The problem: The whole listing should be retyped exactly as it appears.

Data provided:
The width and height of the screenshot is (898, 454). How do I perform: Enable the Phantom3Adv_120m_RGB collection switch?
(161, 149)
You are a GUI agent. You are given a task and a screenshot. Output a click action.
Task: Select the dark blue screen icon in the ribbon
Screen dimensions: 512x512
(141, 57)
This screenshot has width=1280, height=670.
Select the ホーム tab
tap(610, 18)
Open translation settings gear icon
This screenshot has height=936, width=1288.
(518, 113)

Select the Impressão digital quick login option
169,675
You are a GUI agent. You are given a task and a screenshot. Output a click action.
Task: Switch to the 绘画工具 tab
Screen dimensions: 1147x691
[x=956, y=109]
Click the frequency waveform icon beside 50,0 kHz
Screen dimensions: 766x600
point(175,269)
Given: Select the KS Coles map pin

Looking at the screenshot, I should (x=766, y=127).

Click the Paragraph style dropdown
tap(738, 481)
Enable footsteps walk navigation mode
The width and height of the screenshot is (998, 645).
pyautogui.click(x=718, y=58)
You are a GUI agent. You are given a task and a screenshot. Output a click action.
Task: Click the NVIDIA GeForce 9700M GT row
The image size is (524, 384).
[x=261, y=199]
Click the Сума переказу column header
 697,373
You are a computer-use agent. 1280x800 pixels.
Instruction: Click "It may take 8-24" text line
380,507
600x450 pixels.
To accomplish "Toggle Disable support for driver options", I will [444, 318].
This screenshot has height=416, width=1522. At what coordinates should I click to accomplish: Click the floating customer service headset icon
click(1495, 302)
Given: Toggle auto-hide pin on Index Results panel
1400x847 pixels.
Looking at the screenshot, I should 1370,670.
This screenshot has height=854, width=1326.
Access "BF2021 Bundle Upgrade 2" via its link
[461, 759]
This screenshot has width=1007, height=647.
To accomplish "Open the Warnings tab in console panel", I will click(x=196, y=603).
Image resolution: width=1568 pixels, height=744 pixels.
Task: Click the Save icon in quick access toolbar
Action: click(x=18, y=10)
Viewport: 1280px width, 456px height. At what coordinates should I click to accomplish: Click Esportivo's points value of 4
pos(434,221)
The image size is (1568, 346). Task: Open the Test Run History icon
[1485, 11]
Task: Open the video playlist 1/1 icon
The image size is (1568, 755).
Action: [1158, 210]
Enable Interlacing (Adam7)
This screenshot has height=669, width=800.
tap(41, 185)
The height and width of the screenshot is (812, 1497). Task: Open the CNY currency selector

Written reply:
The width and height of the screenshot is (898, 454). How do I perform: Enable the Phantom3Adv_120m_RGB collection switch?
(161, 149)
You are a GUI agent. You are given a task and a screenshot. Output a click action.
Task: Select the dark blue screen icon in the ribbon
Screen dimensions: 512x512
(141, 57)
This screenshot has width=1280, height=670.
Select the ホーム tab
tap(610, 18)
Open translation settings gear icon
This screenshot has height=936, width=1288.
(518, 113)

Select the Impressão digital quick login option
169,675
You are a GUI agent. You are given a task and a screenshot. Output a click action.
Task: Switch to the 绘画工具 tab
Screen dimensions: 1147x691
[x=956, y=109]
Click the frequency waveform icon beside 50,0 kHz
Screen dimensions: 766x600
point(175,269)
Given: Select the KS Coles map pin

Looking at the screenshot, I should (x=766, y=127).

Click the Paragraph style dropdown
tap(738, 481)
Enable footsteps walk navigation mode
The width and height of the screenshot is (998, 645).
pyautogui.click(x=718, y=58)
You are a GUI agent. You are given a task and a screenshot. Output a click action.
Task: Click the NVIDIA GeForce 9700M GT row
The image size is (524, 384).
[x=261, y=199]
Click the Сума переказу column header
 697,373
You are a computer-use agent. 1280x800 pixels.
Instruction: Click "It may take 8-24" text line
380,507
600x450 pixels.
To accomplish "Toggle Disable support for driver options", I will [444, 318].
This screenshot has height=416, width=1522. At what coordinates should I click to accomplish: Click the floating customer service headset icon
click(1495, 302)
Given: Toggle auto-hide pin on Index Results panel
1400x847 pixels.
Looking at the screenshot, I should 1370,670.
This screenshot has height=854, width=1326.
Access "BF2021 Bundle Upgrade 2" via its link
[461, 759]
This screenshot has width=1007, height=647.
To accomplish "Open the Warnings tab in console panel", I will click(x=196, y=603).
Image resolution: width=1568 pixels, height=744 pixels.
Task: Click the Save icon in quick access toolbar
Action: click(x=18, y=10)
Viewport: 1280px width, 456px height. At what coordinates should I click to accomplish: Click Esportivo's points value of 4
pos(434,221)
The image size is (1568, 346). Task: Open the Test Run History icon
[1485, 11]
Task: Open the video playlist 1/1 icon
The image size is (1568, 755).
Action: [1158, 210]
Enable Interlacing (Adam7)
This screenshot has height=669, width=800.
tap(41, 185)
The height and width of the screenshot is (812, 1497). Task: Open the CNY currency selector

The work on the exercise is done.